:: Assignment ::
Write out each line of the entries below that holds the word "Weather".

:: Given information ::
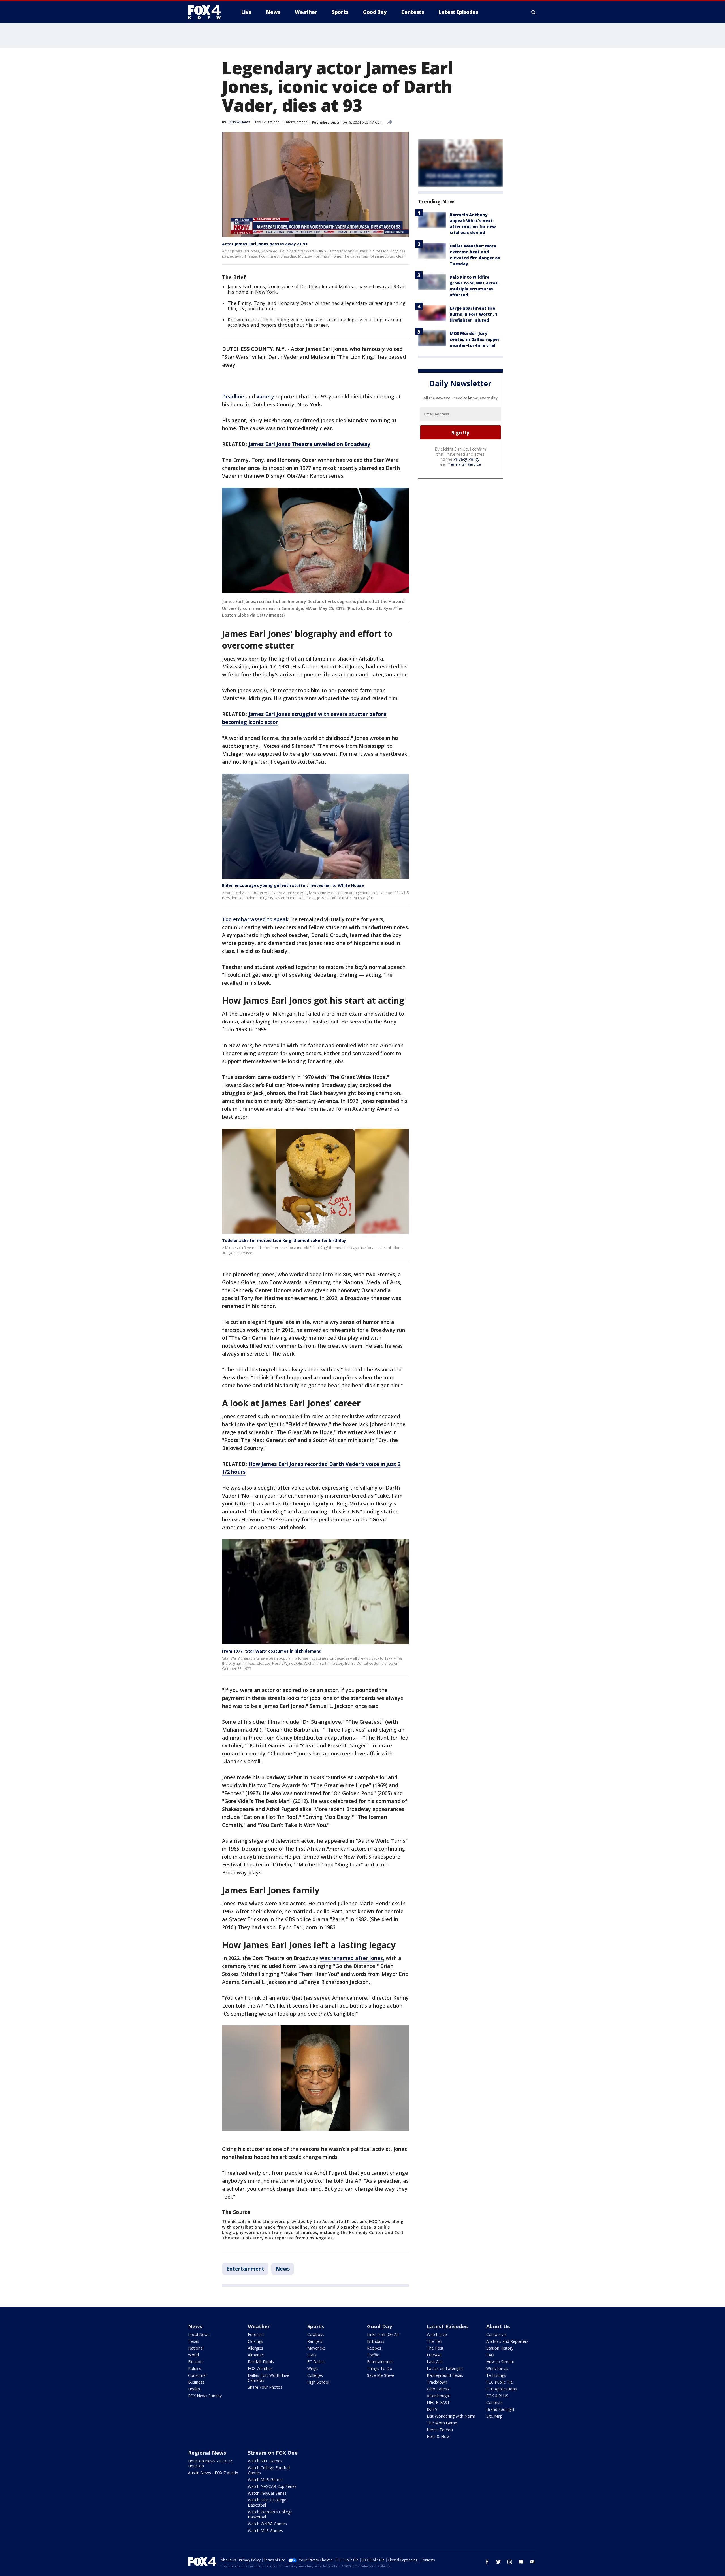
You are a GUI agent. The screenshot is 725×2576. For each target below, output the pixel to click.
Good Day (379, 2326)
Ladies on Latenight (445, 2368)
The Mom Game (442, 2423)
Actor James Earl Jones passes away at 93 (264, 244)
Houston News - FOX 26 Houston (210, 2463)
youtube (521, 2561)
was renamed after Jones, (352, 1958)
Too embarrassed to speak (255, 919)
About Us (498, 2326)
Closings (255, 2341)
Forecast (256, 2334)
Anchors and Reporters (507, 2341)
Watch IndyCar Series (267, 2493)
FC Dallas (316, 2361)
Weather (259, 2326)
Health (194, 2389)
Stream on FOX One (273, 2452)
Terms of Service (464, 464)
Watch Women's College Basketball (270, 2514)
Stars (312, 2355)
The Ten (434, 2341)
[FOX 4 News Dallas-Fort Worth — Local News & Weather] (206, 12)
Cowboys (315, 2334)
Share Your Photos (265, 2387)
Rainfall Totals (261, 2361)
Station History (499, 2348)
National (196, 2348)
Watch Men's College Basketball (267, 2502)
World (193, 2355)
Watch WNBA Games (267, 2523)
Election (195, 2361)
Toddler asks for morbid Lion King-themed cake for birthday (284, 1240)
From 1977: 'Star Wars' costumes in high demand (271, 1651)
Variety (265, 396)
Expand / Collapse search (533, 12)
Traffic (373, 2355)
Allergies (255, 2348)
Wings (312, 2368)
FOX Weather (260, 2368)
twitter (498, 2561)
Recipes (374, 2348)
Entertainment (295, 122)
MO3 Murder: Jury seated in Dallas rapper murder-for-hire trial (475, 339)
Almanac (256, 2355)
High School (318, 2382)
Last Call (434, 2361)
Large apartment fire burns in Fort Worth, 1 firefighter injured (473, 314)
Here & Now (438, 2436)
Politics (194, 2368)
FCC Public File (499, 2382)
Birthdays (375, 2341)
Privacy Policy (466, 459)
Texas (193, 2341)
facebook (487, 2561)
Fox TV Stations (267, 122)
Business (196, 2382)
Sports (315, 2326)
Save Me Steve (380, 2375)
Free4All (434, 2355)
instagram (509, 2561)
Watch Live (437, 2334)
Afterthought (438, 2395)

:: Exercise solution ::
Weather (259, 2326)
[FOX 4 News Dallas-Fort Worth — Local News & Weather] (206, 12)
FOX Weather (260, 2368)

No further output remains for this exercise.